Writing book one took all of me, at least everything I was to the point I finished it, which was 2010. I came up with the idea for book two about a year before that, in 2009. My time from 2010 to 2012 was largely spent getting book one polished and published. All the while book two brewed and bubbled in my mind, busily evolving the bones of a story from the stew of imagination. In 2012 I started writing it. It is there, the bones, but in writing this second book I have learned a lot, not just of what it takes to craft the lives and dramas of whole new characters, but in the kind of writer I am.
From the moment I started writing properly in 2002, it has been a release valve. Reflected in the words are all my frustrations, hopes, dreads, loves and murderous rages. Most of all writing is a means for my emotions to be gently let out. Emotion for me, I have learned, is everything. I'm telling you now like I've always known this, the reality is it took a hard year of struggling. It has been a year of plotting and progressing slowly, driven now by the need for a second book to create a broader commercial canvas. Some of the writing has glowed but so much has been dry - words and actions strung around momentum in the name of a story.
Finishing book one really had taken all of me. Everything had been expelled in creating Sarah Sawacki's story, the emotions of my imagination given colour by the books, images, video and music, were all now part of that book. Very little remained inside of me.
Fortunately this is a restless mind. I have realised the struggling isn't so much that I haven't got another book in me, it's that I'm busy creating a whole load of new imagination to pour into book two. The research has been as much discovering the content and colour of the emotions as it has the technical detail. This is after-all a learning process, I'm coming to understand it always will be.

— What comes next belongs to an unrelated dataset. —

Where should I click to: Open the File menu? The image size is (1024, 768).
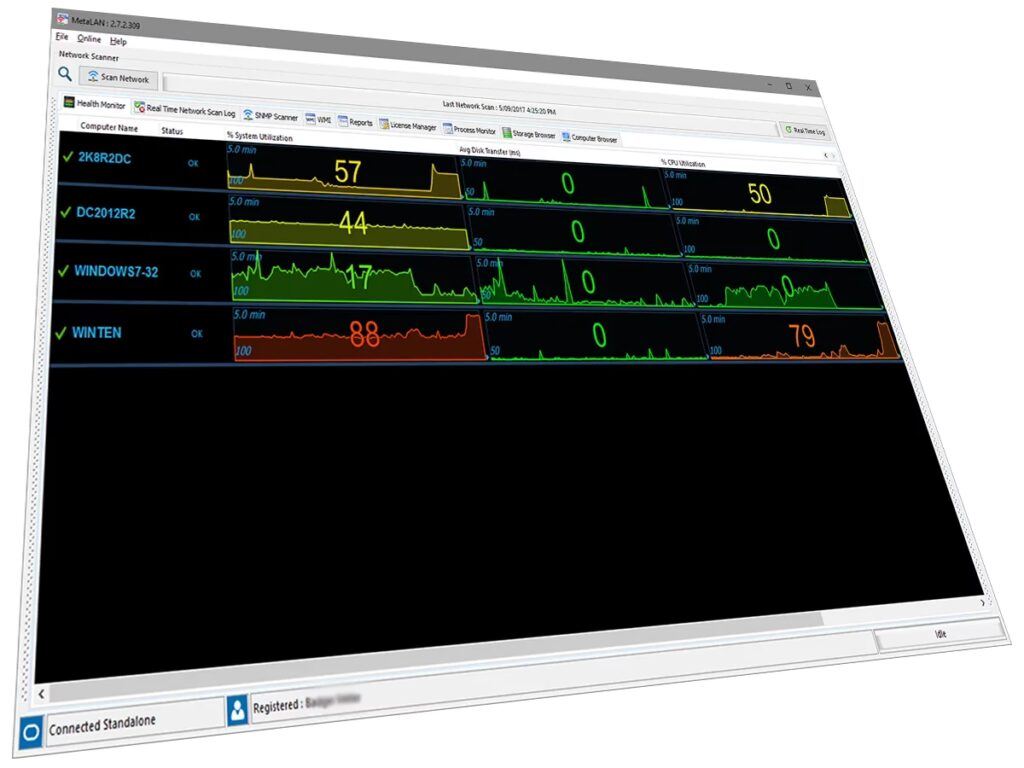[62, 37]
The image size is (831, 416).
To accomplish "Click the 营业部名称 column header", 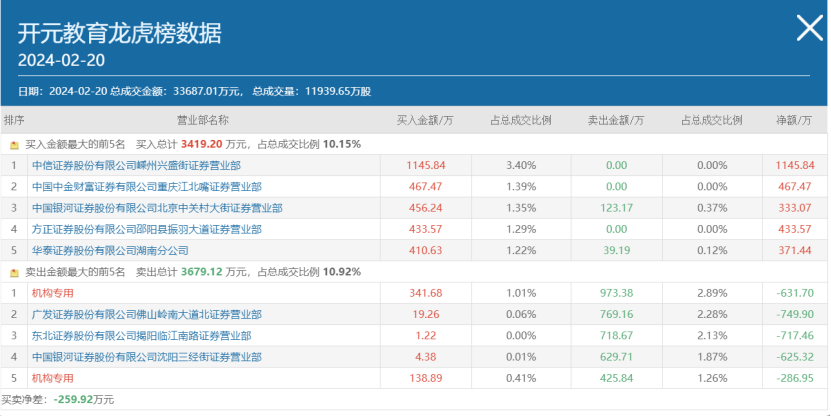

Book two is about a man who makes a living protecting people, coming to terms with the murder of his wife. It is about him discovering why. It is now busily being animated, the dry words given emotional colour. It is being written because I care for the story, it is being crafted for a commercial audience to share and enjoy, not just so I can expand my canvass of work. Book three will be the next stage in Sarah Sawacki's story. I'm very keen to find out how much of what went into her first story will be there for me again. We will see.